When your body is in danger, your cells need to react fast to let everyone else know. If you stick your hand in a fire, your brain and your muscle cells have to be notified as soon as possible in order to force the subconscious pullback from the pain and damage, before you’ve even realized it’s happening. This intricate dance between different cell types works in milliseconds, as do many other processes in your body. That’s the benefit of being an animal.
The Paths Plants Must Take
Plants don’t get that luxury though. They do have their own signaling mechanisms, but they run on the speed expected of immobile plants. Due to this, a higher complexity of function is required to respond to different kinds of threats. Over time, many plants have evolved an intricate network of signaling molecules that help conduct electrical impulse signals throughout the plant’s cells and to far off tissues.
This electrical response is dependent on a group of proteins known as glutamate receptor–like (GLR) proteins, which, as their name suggests, respond to glutamate activation signals. What researchers at the University of Wisconsin-Madison were investigating was how these GLR proteins turn on after the plant is wounded by a pest and how that then leads to the signaling cascade of calcium ions in particular.
To accomplish this task, the research group modified an Arabidopsis plant so that the calcium sensor proteins have an attached fluorescent component. Therefore, as calcium ions travel throughout the plant body, the sensors will light up and show where to and how quickly the calcium ions are moving. They used a caterpillar consuming a single leaf as the way to start the defense response. It was noted that said response sometimes only began once an entire leaf was severed from the rest of the plant at its base, causing it to begin to leak glutamate.
The Key To Speed
Moving at a speed of around 1 millimeter a second, the propagation of the calcium ion charge takes around 2 minutes to move to the most distant leaves from the point of activation. The defense hormone jasmonic acid was registered to increase production in all notified cells by a significant amount. The signal was also able to be prevented by treating the wounded leaf ahead of time with a calcium inhibitor molecule, proving that it is specifically calcium itself that is critical for electrical signaling and defense responses.
For a video of the spread of the ions, please see here.
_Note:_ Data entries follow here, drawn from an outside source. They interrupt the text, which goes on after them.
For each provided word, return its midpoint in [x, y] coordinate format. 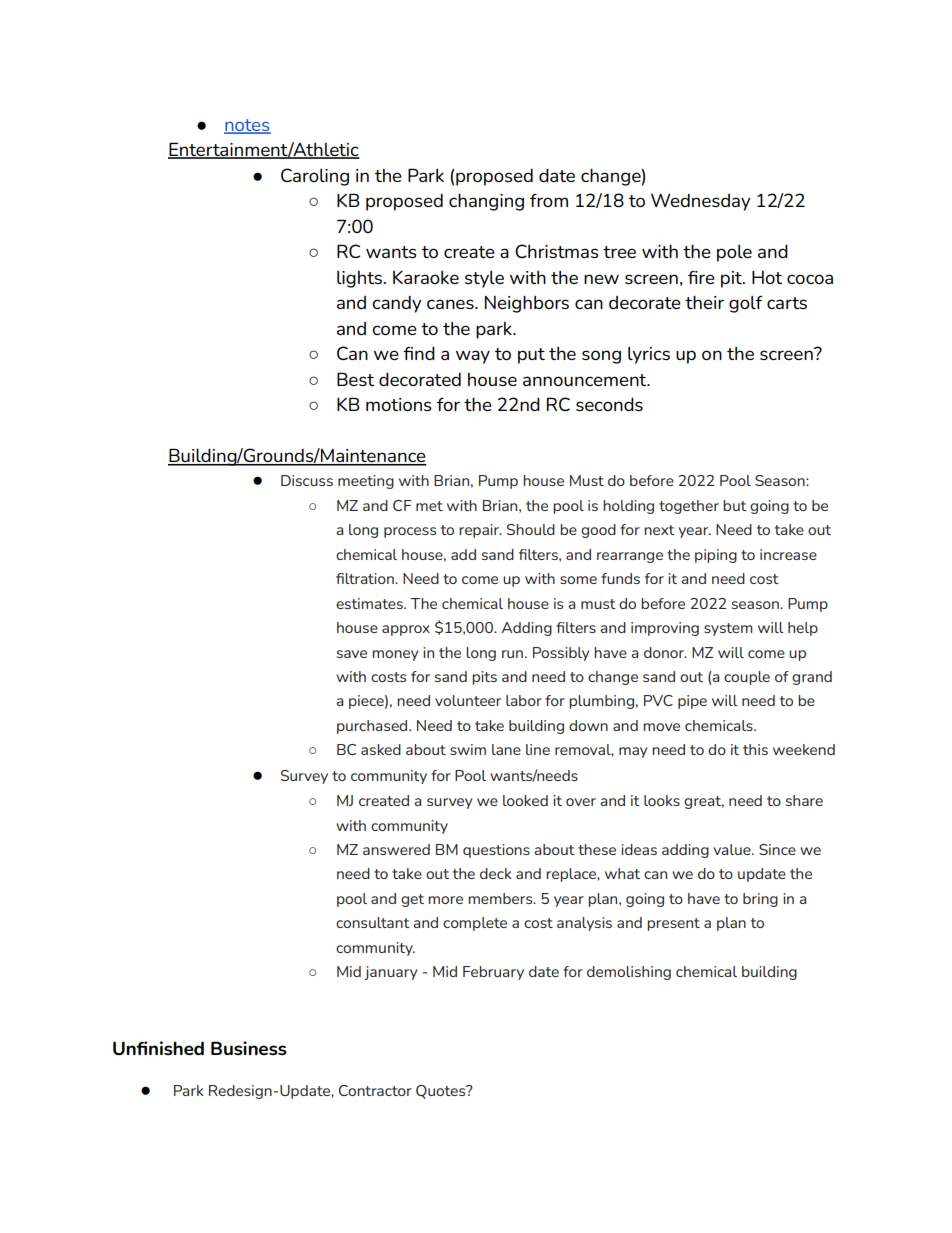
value [733, 849]
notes [247, 126]
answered [396, 849]
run [512, 654]
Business [249, 1048]
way [473, 357]
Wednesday [700, 202]
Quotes [442, 1092]
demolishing [629, 973]
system [728, 629]
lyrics [649, 355]
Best [355, 379]
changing [486, 202]
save [352, 654]
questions [496, 851]
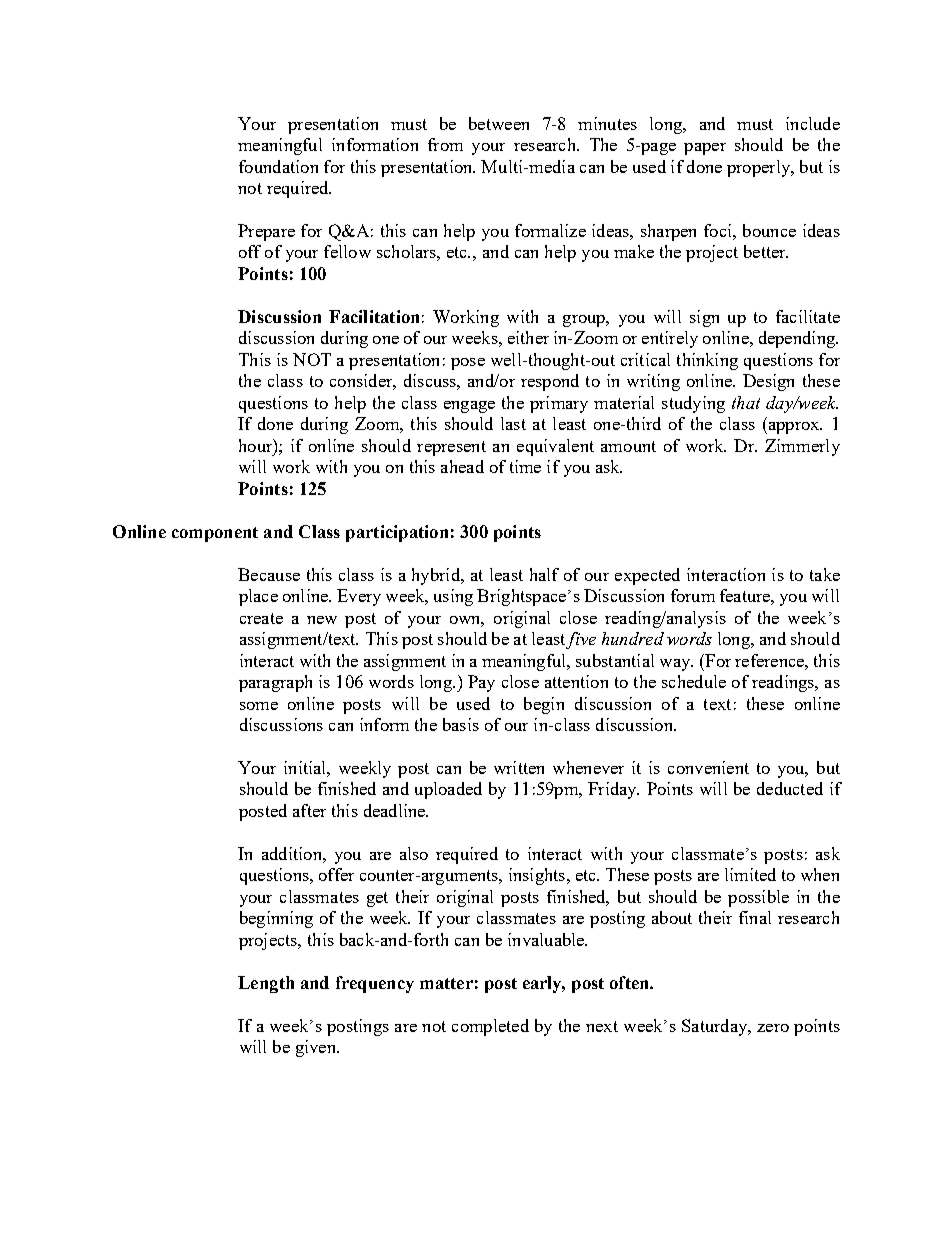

The transmission of calcium ions also slowed while spreading across the leaf, before rapidly speeding up throughout the rest of the plant. The scientists hypothesized that this was due to this initial phase requiring the calcium ions to travel through the thin cytoplasm membrane in between the leaf cells known as the plasmodesmata. Knocking out related transference genes showed an inhibition in the calcium being able to travel out of the starting leaf into nearby leaves and the overall vasculature, giving credence to their hypothesis on how the ions start out their journey.
A final thing the team noted is that the two main types of GLR proteins appear to have separate signaling pathways, with one located in the phloem and the other in the xylem of the plant, the two primary nutrient pathways. The former takes sugars and nutrients down from the leaves, while the latter moves nutrients up from the roots. These distinct regional cascades suggest that there are independent pathways that each requires activation of calcium ion responses. Though there is also the possibility that some sort of communication exists between the cell types to notify them simultaneously of predatory attacks.
Teaching Defenses
The actual structure of these wound response systems need to be further researched to find out the true answer. Even so, this deeper understanding of how plants notify other cells of impending danger and to begin production of defensive chemicals helps us determine what the best ways to assist in plant defenses are. Faster calcium signaling is one potential method to improve plant success rates, along with increasing the output of caustic pesticides that the plants make themselves.
Every new piece of information opens up new doorways into the world around us and, in this case, into the greenery of life that surrounds us every day. The more we can understand about our neighbors in life, the better we can help them thrive and work with us for our needs as well.